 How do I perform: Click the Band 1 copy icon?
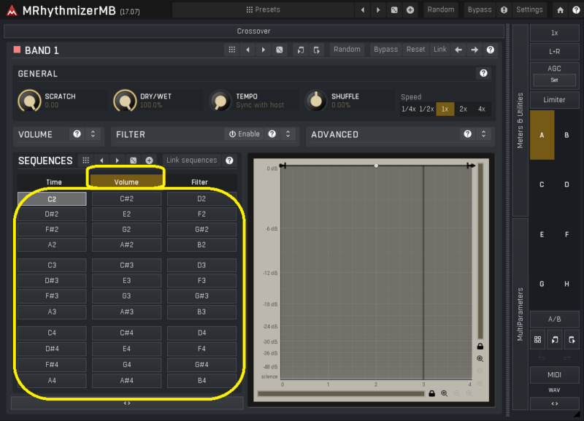(301, 50)
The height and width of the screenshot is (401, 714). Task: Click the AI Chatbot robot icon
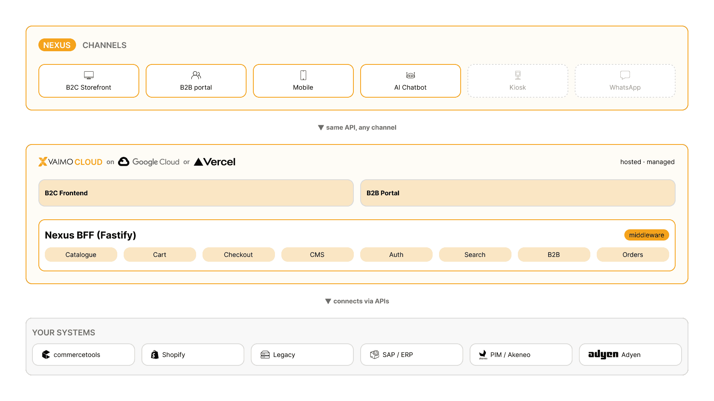click(x=411, y=75)
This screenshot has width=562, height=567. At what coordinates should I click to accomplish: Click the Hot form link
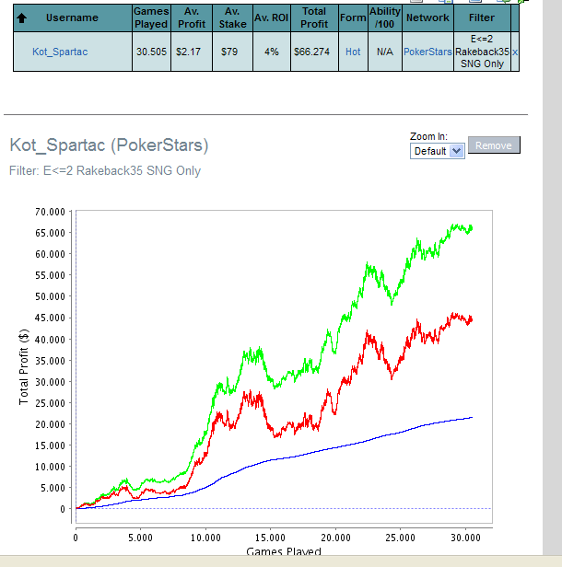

◇ ◇ ◇

• Exercise brief: Nothing but the pictures should be left out when the material above is copied.

• Result of the task:
 How do I perform: Click the Band 1 copy icon?
(301, 50)
The height and width of the screenshot is (401, 714). Task: Click the AI Chatbot robot icon
click(x=411, y=75)
This screenshot has width=562, height=567. At what coordinates should I click to accomplish: Click the Hot form link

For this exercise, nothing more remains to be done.